• **Stored data**
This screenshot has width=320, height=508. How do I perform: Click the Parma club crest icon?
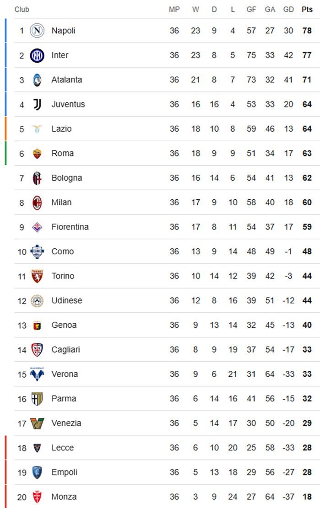point(37,399)
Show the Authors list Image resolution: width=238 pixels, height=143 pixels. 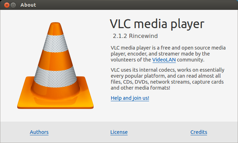39,132
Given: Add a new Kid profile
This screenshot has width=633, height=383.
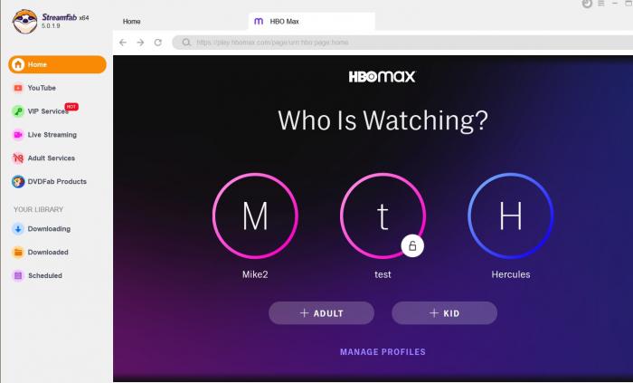Looking at the screenshot, I should point(445,313).
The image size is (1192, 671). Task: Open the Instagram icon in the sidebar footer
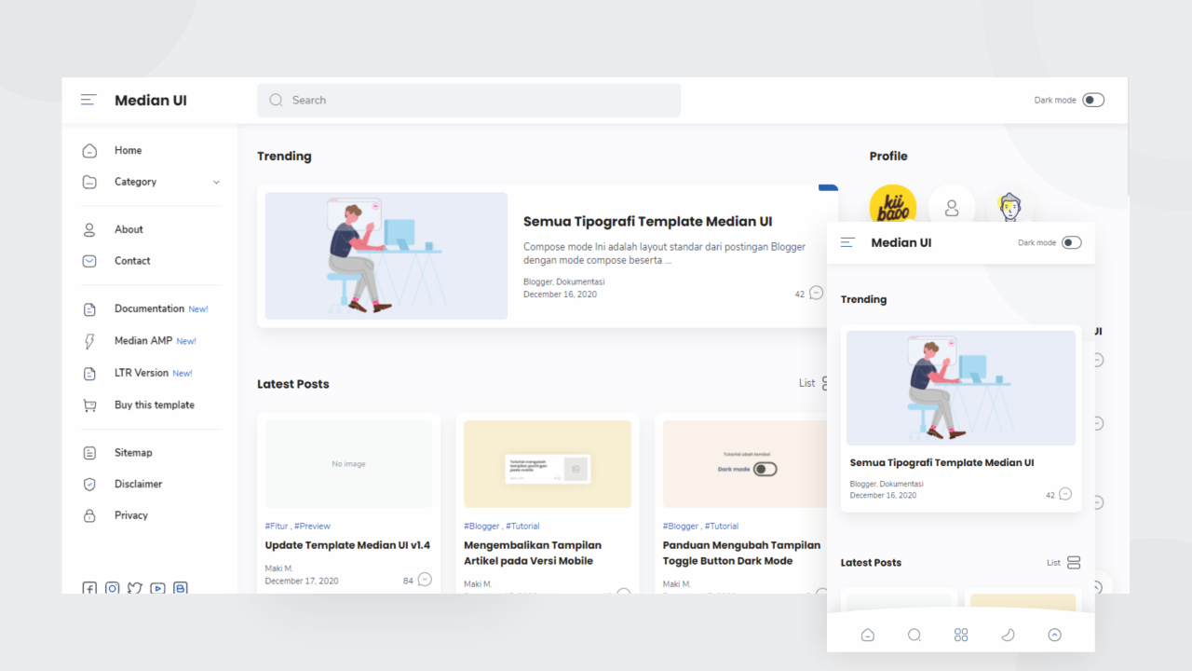(x=112, y=588)
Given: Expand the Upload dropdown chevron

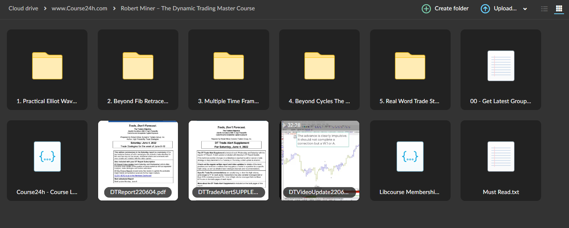Looking at the screenshot, I should pos(525,8).
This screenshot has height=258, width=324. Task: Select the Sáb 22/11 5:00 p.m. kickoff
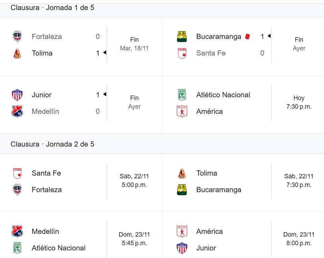coord(134,181)
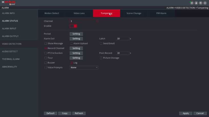
Task: Click the power shutdown icon
Action: coord(205,3)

• **TASK INSTRUCTIONS**
A word-for-word copy of the lines from the one with "The image size" through the last line of the data above is required, with both end lines included and no pictures.

• **TASK OUTPUT**
The image size is (1192, 671). Task: Open the Instagram icon in the sidebar footer
(x=112, y=588)
Given: Expand the Upload dropdown chevron

Looking at the screenshot, I should pos(525,8).
This screenshot has height=258, width=324. Task: Select the Sáb 22/11 5:00 p.m. kickoff
coord(134,181)
Task: Click the power shutdown icon
Action: coord(205,3)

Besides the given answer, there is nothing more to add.